Но Церетели от имени «всей демократии» стал успокаивать цензовиков. Они не так поняли резолюцию. Смысл ее в том, что «демократический совет» одобряет соглашение, состоявшееся накануне. Он, правда, является сторонником ответственности, но он не требует ее как условия, а будет ее добиваться парламентским путем в самом Предпарламенте…
Так говорил Церетели. В ответ ему кадеты и промышленники сказали, что они вполне удовлетворены его разъяснениями и считают соглашение достигнутым. Об этом довели до сведения самого Керенского, которому оставалось только опубликовать состав нового правительства.
Дело было кончено. Период междуцарствия, директории, правления «пяти» – период, тянувшийся ровно месяц, – был благополучно завершен новой, четвертой коалицией.
Я слишком затянул, размазал, просмаковал этот эпизод Демократического совещания? Я это хорошо вижу… Но ведь читатель всегда имеет полную возможность сократить свой читательский труд и ускоренным темпом пробегать страницы. Мне же хотелось, не щадя времени и места, оставить на бумаге весь этот материал. Пусть не пропадет для желающих ни один штрих в этой печальной картине разложения и упадка нашей «советской демократии», некогда всесильной и славной во всех народах. Пусть те, кто хочет, всмотрятся подольше в эту картину и оценят всю глубину унижения нашей некогда могучей Февральской революции.

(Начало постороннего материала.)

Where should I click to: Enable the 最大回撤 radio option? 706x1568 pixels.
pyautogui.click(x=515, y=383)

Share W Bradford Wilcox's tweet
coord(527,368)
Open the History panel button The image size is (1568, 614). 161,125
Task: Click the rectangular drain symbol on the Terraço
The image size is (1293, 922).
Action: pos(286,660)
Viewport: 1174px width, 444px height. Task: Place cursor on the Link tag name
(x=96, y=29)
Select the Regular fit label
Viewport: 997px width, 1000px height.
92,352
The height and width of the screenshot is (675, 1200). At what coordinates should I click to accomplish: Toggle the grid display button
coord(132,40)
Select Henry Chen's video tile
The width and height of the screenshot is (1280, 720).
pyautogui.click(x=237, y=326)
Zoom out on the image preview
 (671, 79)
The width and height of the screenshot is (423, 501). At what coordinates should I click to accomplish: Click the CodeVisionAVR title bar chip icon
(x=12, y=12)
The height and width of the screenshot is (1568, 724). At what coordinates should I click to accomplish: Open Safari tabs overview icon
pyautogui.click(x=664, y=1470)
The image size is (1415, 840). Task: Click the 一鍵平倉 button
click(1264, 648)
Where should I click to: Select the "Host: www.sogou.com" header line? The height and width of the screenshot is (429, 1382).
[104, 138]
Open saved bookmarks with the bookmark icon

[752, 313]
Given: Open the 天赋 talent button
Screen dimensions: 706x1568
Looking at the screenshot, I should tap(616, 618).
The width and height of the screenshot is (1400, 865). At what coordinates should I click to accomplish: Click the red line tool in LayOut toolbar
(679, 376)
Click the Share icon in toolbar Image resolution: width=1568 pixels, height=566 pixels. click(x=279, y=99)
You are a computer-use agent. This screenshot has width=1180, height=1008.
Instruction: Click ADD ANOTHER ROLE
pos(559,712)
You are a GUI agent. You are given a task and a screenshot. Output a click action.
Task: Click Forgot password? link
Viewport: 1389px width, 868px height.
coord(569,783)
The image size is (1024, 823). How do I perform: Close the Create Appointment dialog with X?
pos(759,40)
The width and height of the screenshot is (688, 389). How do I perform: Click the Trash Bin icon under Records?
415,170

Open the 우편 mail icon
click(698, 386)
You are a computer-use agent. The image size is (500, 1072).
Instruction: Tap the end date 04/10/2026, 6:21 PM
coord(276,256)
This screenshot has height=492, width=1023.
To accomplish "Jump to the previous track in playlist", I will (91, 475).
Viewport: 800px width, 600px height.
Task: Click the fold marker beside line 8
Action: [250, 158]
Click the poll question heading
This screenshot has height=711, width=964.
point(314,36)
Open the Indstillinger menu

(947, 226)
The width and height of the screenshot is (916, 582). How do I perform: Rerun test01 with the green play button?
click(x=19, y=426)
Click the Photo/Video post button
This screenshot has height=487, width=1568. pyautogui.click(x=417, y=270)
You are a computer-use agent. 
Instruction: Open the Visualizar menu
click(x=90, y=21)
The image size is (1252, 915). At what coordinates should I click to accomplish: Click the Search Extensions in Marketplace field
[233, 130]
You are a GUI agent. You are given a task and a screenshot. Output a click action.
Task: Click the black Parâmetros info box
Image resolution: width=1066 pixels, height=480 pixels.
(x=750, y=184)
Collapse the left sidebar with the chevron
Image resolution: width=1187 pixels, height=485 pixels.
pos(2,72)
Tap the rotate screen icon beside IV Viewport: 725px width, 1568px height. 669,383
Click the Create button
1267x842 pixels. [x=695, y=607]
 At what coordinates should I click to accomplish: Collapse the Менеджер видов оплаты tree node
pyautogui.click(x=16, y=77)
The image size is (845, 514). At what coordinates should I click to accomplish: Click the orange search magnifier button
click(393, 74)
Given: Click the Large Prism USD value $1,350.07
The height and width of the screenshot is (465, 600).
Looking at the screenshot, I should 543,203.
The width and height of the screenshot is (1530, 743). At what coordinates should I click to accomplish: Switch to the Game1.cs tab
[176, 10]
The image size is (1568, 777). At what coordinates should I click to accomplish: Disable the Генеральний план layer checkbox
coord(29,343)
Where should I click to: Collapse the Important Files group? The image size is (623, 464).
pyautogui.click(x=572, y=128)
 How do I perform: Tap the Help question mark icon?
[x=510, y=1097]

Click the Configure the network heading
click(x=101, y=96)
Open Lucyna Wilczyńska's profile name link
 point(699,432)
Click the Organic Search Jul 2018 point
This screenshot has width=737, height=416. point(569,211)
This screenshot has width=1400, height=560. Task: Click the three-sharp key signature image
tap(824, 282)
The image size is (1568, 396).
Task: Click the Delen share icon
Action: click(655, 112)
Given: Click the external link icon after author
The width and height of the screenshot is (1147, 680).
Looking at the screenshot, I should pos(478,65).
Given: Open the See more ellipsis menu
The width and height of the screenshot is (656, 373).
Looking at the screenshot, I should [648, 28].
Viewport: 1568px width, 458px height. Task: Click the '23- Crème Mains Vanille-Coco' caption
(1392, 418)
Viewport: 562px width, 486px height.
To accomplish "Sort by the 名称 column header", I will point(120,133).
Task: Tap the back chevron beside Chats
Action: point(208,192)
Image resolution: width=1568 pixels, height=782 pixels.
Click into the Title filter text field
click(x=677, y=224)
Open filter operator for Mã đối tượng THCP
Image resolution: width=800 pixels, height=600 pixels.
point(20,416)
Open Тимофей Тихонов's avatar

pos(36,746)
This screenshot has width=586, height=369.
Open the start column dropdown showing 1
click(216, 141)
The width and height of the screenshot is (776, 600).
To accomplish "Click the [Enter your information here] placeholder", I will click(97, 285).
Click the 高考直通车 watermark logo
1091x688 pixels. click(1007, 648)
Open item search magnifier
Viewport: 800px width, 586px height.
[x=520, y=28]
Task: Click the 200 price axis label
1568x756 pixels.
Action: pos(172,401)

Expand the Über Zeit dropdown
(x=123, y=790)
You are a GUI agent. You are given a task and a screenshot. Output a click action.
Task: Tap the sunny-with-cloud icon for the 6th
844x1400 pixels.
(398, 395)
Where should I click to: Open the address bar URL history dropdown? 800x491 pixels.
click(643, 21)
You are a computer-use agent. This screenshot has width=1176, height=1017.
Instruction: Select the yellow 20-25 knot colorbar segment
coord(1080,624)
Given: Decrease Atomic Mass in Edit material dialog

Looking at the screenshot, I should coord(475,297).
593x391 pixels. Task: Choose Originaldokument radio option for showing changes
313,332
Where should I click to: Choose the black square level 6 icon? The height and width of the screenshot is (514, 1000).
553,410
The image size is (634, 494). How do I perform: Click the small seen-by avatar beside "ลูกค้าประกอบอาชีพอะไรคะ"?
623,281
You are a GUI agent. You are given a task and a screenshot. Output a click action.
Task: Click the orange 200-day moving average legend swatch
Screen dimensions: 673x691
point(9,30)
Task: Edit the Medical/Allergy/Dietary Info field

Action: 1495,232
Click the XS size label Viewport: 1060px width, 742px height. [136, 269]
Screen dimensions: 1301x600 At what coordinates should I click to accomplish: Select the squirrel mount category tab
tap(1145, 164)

5. Дела и дни последней коалиции
Снова бутафория. – Но где власть? – Кто «правил» нами. – Нарушение традиции. – Троцкий. – председатель Совета. – Война вместо «поддержки». – Вся власть у большевиков. – В Петербургском Исполнительном Комитете. – У меньшевиков-интернационалистов. – Дела Учредительного собрания. – Справа или слева опасность? – Милая сценка в «совете старейшин». – Вокруг будущего Предпарламента. – В забытой стране. – Железнодорожная забастовка. – Братцы рабочие и министр-президент. – Подвиги министра Никитина. – Дело Центрофлота. – Новые попытки удаления «контрреволюционных» и ввода «революционных» войск. – Экономическая разруха. – Кризис топлива. – В Донецком бассейне. – Забастовки. – Анархия и погромы в деревне. – «Меры» неограниченного правительства. – Как спасает ЦИК. – Солдатские буйства. – События в Туркестане. – В действующей армии. – Немецкий десант. – Доблесть красного флота. – Воевать больше нельзя. – Парижская конференция союзников. – Зимний продает Россию. – В Смольном. – «Похабный мир». – ЦИК вспомнил о мире. – Но что он сделал? – Его закрытые заседания. – Его замечательное решение. – Наш великолепный делегат на Парижскую конференцию. – «Наказ Скобелеву». – Попытка бегства правительства от внутреннего врага. – Куда бежать? – Избирательный бюллетень или заряженная винтовка.Итак, мы вернулись к старой, послеиюльской, докорниловской конъюнктуре. Четвертая безответственная коалиция восстановила и вновь утвердила формальную диктатуру буржуазии … Эта новая «неограниченная» буржуазная власть была создана ровно через два месяца после образования третьей коалиции, ровно через месяц после выступления Корнилова и ровно за месяц до… Но не будем предвосхищать событий. Пусть идут своим чередом. Напомним только о том, что уже, по-видимому, не требует особых пояснений. Диктатура биржи была формально налицо, но фактически ее не было ни признака. Это была по-прежнему одна бутафория. Но в отличие от прежнего, когда некоторые атрибуты власти находились в руках друзей и пособников буржуазных «диктаторов», теперь вся наличная реальная сила находилась в руках их заведомых классовых врагов. В июле и в августе мелкобуржуазный Совет еще сохранял обрывки своей власти; теперь же с Советами в придачу эта власть ушла к большевикам. И вся конъюнктура была нелепа и нестерпима пуще прежнего. Государственной власти не было, государства не существовало.